** Listed records follows **

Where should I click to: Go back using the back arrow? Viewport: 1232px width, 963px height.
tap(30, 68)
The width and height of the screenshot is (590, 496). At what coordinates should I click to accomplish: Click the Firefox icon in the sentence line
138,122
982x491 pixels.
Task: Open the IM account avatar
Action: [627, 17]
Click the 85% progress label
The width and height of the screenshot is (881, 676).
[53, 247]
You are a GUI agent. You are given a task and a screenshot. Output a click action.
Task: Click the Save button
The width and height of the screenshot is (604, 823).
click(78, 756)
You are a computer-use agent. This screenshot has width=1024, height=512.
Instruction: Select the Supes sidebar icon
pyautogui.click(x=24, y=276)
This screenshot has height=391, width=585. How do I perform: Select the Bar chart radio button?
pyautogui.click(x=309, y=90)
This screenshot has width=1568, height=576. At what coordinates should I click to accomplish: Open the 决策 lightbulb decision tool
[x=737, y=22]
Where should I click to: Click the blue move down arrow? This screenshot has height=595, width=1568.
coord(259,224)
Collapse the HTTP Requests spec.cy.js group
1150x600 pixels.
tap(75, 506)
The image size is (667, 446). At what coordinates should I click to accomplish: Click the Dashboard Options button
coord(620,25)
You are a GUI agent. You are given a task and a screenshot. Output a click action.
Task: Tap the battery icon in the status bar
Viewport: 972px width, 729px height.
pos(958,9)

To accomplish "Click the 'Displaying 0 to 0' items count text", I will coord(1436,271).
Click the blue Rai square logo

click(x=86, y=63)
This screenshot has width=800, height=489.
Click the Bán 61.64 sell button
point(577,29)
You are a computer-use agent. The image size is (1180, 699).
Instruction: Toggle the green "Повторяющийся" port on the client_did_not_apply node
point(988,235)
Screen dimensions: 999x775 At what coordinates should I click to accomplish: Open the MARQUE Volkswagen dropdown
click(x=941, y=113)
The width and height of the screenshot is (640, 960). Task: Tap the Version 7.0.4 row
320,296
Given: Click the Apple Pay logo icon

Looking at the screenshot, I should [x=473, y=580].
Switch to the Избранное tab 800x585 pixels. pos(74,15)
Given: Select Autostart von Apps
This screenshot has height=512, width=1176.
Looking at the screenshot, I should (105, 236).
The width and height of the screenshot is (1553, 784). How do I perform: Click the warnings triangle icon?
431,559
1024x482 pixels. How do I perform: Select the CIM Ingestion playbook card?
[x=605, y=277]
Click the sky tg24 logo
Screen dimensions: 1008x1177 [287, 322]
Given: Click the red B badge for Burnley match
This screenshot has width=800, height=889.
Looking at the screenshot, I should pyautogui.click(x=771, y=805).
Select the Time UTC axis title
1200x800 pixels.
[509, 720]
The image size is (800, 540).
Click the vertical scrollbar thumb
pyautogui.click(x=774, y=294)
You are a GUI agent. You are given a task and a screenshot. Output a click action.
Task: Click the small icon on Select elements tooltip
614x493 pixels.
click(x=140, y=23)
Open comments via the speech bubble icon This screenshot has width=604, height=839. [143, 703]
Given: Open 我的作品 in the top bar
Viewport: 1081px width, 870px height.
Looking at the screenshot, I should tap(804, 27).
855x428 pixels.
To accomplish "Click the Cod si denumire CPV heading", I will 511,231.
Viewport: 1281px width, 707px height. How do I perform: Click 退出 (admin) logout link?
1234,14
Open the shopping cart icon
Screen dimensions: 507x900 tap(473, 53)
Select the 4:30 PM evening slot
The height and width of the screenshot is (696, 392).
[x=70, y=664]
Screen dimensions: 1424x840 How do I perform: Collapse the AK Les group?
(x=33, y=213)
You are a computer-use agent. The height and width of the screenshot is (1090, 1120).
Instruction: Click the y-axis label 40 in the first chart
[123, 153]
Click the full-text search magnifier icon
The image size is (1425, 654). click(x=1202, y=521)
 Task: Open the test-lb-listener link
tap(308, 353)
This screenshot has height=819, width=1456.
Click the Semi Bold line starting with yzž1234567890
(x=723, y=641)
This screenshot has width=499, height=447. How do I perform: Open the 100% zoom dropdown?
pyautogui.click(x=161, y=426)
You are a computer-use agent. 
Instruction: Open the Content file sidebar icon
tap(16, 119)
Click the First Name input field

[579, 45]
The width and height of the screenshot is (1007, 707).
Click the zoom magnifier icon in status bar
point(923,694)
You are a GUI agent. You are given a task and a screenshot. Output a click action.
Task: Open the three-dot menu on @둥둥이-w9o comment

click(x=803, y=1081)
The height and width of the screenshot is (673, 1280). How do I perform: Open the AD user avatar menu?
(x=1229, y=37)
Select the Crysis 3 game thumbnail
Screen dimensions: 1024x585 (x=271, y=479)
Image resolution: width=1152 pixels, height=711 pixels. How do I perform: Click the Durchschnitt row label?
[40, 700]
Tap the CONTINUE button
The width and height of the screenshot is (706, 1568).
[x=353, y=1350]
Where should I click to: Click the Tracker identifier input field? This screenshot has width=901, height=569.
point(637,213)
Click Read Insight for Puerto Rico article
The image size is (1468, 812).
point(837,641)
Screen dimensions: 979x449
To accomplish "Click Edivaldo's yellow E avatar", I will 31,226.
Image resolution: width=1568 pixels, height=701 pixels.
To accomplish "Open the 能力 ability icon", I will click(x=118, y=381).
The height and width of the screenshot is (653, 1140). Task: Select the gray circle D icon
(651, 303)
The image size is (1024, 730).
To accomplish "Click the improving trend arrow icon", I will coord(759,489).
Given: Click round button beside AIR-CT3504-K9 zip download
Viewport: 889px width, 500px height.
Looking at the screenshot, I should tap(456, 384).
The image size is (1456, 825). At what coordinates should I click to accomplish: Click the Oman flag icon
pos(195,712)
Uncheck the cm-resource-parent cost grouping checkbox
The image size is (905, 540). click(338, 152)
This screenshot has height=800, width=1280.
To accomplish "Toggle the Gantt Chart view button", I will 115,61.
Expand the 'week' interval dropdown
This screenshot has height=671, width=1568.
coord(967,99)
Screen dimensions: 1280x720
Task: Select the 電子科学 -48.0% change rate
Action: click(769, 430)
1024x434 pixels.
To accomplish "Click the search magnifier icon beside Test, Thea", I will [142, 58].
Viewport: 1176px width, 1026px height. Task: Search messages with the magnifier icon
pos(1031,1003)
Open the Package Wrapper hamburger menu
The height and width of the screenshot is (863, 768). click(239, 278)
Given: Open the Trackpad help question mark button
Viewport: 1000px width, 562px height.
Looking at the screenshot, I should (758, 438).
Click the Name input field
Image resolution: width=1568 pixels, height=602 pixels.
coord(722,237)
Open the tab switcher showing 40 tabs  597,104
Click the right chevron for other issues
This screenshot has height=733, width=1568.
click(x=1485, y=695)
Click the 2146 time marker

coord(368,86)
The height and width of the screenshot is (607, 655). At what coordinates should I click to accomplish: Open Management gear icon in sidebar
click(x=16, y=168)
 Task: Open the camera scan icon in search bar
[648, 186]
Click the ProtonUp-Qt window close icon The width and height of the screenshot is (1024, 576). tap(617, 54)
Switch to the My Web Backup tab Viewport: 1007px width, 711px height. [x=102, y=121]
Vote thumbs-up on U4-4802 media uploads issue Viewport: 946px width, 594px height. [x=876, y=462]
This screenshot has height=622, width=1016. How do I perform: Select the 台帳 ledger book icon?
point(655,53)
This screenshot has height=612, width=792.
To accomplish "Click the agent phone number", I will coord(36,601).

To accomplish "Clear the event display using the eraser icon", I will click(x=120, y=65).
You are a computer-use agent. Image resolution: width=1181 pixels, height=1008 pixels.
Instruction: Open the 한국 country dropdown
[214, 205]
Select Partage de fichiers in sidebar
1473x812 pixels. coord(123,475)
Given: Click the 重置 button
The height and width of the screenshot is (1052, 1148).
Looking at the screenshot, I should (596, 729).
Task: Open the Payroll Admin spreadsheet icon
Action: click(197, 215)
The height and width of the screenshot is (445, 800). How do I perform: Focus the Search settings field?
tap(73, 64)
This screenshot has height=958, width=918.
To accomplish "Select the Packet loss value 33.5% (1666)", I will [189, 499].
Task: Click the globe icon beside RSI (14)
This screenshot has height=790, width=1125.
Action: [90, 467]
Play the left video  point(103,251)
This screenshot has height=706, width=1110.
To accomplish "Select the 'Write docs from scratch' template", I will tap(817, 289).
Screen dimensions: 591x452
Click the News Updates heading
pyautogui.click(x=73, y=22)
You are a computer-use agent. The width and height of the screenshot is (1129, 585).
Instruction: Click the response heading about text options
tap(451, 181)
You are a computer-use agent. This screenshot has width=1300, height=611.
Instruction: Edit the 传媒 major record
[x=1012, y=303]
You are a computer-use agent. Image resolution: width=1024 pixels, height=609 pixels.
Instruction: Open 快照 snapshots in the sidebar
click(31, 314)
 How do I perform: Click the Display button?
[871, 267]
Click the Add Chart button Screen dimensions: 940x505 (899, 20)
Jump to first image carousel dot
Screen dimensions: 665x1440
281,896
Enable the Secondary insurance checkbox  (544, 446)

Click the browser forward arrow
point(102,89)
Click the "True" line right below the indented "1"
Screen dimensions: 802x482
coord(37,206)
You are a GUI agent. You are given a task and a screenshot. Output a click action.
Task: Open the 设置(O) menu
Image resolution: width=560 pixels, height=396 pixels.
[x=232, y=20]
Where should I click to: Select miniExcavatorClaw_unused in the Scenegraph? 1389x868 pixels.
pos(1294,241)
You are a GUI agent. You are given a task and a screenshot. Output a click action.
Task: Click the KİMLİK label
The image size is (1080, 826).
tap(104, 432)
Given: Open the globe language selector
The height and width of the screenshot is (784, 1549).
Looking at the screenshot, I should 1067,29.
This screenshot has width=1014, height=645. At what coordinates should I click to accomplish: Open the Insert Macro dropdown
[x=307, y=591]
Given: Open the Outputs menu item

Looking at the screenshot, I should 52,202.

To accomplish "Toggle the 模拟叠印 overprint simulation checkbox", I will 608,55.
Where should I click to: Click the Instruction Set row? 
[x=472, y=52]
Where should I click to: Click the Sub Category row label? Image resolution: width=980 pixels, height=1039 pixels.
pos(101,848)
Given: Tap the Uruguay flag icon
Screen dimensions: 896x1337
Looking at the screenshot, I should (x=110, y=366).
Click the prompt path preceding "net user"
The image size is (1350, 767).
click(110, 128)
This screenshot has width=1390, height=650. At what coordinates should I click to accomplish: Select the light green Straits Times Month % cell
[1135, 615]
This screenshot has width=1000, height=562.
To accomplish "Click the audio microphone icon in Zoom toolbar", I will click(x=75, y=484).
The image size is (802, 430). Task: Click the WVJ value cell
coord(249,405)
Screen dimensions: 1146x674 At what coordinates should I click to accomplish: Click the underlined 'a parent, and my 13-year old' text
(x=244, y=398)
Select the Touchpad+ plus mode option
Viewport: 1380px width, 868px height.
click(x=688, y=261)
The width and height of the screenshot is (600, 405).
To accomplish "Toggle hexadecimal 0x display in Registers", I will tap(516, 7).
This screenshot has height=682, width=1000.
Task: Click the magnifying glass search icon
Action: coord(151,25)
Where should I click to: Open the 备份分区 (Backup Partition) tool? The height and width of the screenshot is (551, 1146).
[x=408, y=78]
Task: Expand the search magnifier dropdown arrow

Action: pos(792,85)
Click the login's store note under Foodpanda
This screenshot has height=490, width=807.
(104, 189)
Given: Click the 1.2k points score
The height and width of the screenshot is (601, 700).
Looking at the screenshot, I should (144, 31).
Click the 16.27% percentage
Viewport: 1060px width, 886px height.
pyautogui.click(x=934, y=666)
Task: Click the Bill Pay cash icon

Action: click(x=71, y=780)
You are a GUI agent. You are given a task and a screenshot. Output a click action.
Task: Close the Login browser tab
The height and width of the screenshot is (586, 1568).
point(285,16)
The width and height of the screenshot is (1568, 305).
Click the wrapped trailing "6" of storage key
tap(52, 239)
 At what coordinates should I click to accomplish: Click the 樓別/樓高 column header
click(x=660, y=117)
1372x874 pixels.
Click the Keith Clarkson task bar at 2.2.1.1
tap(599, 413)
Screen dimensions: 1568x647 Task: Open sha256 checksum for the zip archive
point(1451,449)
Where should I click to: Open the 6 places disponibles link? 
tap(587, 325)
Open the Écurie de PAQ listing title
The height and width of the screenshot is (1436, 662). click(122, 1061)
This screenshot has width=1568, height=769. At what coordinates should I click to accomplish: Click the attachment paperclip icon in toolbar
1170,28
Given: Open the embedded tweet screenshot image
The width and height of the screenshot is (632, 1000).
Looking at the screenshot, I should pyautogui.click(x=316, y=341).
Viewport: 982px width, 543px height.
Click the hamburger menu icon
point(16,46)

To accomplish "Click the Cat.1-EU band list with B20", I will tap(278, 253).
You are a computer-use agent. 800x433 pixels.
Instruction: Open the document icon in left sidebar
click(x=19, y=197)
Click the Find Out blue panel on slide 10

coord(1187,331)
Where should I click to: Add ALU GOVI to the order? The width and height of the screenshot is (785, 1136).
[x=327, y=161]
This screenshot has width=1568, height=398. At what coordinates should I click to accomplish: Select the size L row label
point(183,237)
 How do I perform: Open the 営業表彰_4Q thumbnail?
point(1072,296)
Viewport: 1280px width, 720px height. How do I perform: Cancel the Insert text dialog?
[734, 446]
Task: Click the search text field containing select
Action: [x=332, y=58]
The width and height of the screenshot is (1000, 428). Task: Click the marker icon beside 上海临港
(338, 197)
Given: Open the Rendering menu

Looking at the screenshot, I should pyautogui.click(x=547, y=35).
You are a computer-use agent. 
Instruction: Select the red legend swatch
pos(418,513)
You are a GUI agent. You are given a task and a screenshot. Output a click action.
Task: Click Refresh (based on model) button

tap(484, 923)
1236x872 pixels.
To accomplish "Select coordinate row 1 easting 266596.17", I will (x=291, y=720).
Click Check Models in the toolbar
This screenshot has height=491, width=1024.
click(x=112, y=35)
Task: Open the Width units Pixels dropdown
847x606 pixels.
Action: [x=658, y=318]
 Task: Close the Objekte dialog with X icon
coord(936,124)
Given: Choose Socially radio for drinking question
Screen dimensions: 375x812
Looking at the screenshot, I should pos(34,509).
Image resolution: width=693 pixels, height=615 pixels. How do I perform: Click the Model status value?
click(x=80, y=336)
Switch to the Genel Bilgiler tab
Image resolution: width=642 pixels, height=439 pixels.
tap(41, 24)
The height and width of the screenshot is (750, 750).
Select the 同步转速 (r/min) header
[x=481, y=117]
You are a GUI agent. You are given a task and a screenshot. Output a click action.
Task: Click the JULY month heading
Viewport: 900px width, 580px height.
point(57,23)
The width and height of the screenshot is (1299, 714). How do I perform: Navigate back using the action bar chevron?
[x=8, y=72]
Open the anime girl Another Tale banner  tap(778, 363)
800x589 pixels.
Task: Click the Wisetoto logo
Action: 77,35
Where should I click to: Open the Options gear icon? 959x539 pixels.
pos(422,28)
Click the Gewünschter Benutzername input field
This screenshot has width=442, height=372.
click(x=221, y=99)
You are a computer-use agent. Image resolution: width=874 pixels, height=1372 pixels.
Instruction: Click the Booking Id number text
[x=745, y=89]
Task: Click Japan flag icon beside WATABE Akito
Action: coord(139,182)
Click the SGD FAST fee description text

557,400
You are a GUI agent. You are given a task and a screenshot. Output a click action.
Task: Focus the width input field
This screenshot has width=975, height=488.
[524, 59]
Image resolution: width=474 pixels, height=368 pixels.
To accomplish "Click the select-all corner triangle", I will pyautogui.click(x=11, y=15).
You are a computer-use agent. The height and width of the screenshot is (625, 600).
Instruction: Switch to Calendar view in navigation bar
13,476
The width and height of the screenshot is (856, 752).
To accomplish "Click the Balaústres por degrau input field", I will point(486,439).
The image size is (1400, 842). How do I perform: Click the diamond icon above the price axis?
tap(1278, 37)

** End of Listed records **

> **Assignment**: The required answer is the exact run of lines above starting at the line with "Click the ProtonUp-Qt" and ending at the line with "Vote thumbs-up on", with both ends present.

> **Solved exercise**:
Click the ProtonUp-Qt window close icon The width and height of the screenshot is (1024, 576). tap(617, 54)
Switch to the My Web Backup tab Viewport: 1007px width, 711px height. [x=102, y=121]
Vote thumbs-up on U4-4802 media uploads issue Viewport: 946px width, 594px height. [x=876, y=462]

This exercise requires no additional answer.